Comprehensive Characterization of Phospholipid Isomers in Human Platelets

Abstract

Lipids play an important role in platelet integrity and function. However, most of lipid molecular compositions in platelets still remain unknown, especially for phospholipids. In this work, we characterized detailed structures of different classes of phospholipids in human platelets. Using a flow microreactor, the acetone Paterno-Buchi reaction was introduced for online derivatization of carbon–carbon double bond (C=C) of lipids right after separation by liquid chromatography (LC). Tandem mass spectrometry (MS/MS) methods were developed for multi-level structural identification of phospholipids, including head group, chain composition, and C=C locations in the fatty acyl/alkyl chains.
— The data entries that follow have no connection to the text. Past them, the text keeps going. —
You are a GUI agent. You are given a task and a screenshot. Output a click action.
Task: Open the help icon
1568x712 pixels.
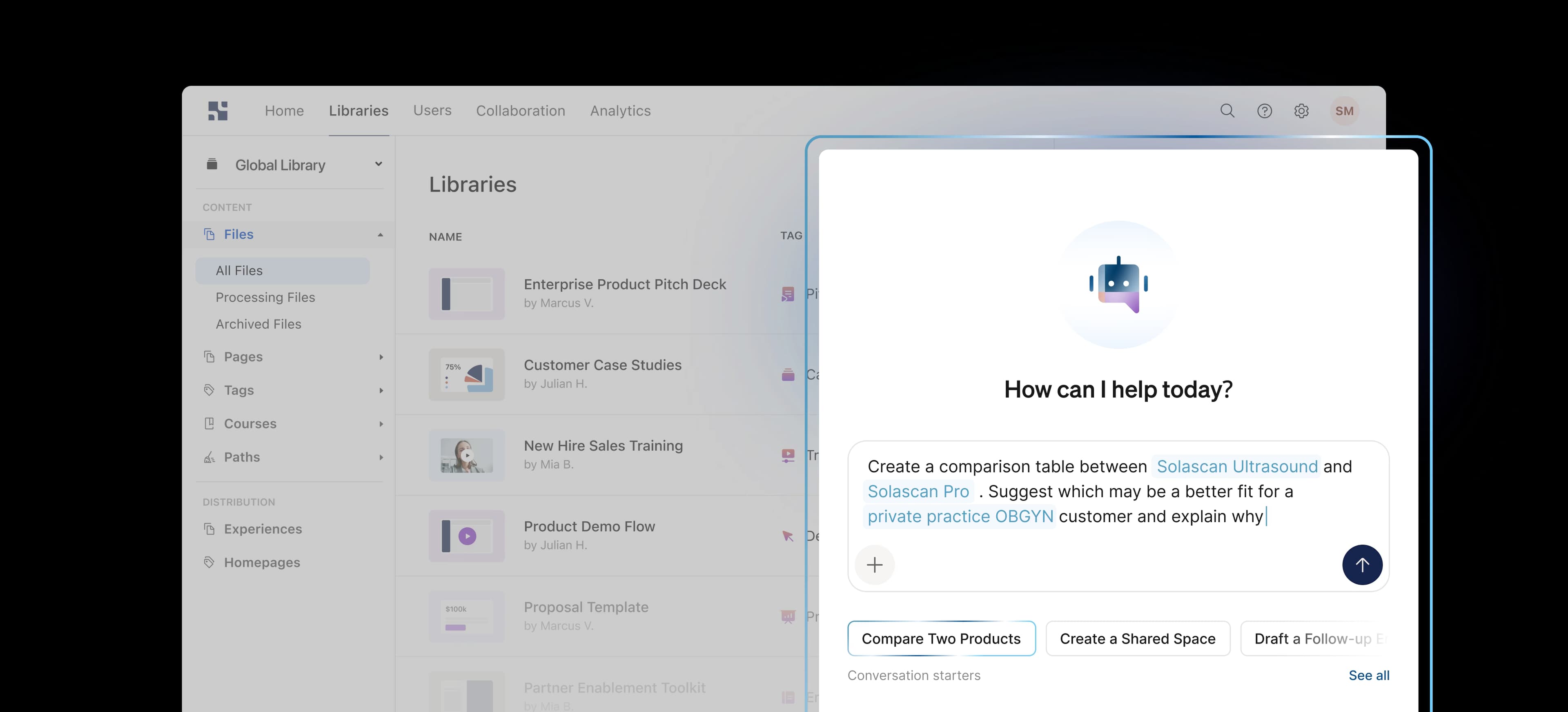(1264, 111)
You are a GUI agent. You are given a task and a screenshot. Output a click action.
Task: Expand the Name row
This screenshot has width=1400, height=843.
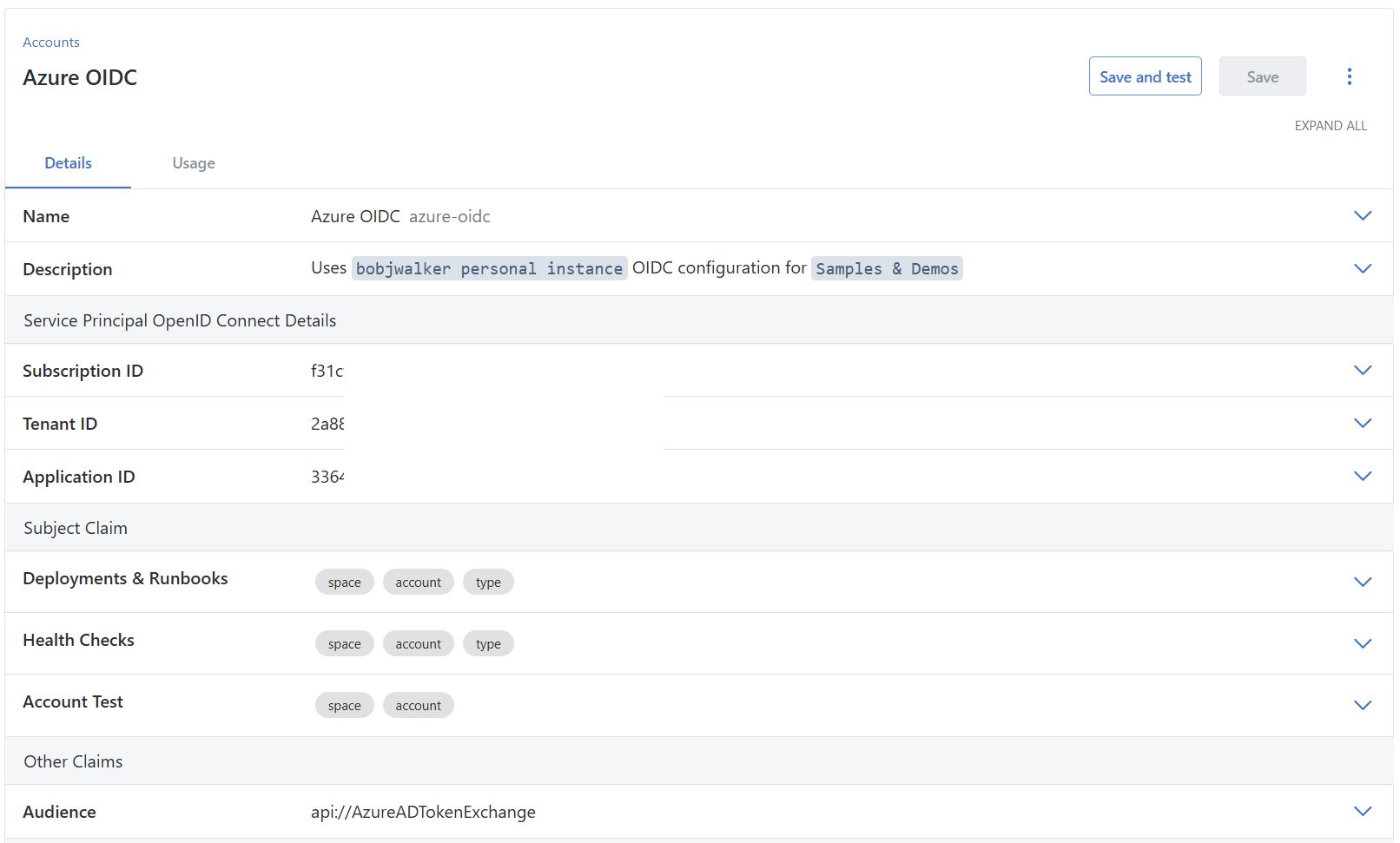click(1363, 215)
After optimization of the workflow, a total of 110 molecular species of phospholipids were identified in the human platelet samples, including many C=C location isomers. At lipid class level, phosphatidylserine was found more abundant in the platelet samples than that of the plasma samples; at isomer level, the relative ratio of C18:1 (Δ9) vs C18:1 (Δ11) also increased in platelet samples comparing with that of the plasma samples. The detailed structural information of phospholipids and their C=C isomers ratios would be useful for investigation of potential functions of human platelets potentially associated with phospholipid isomers.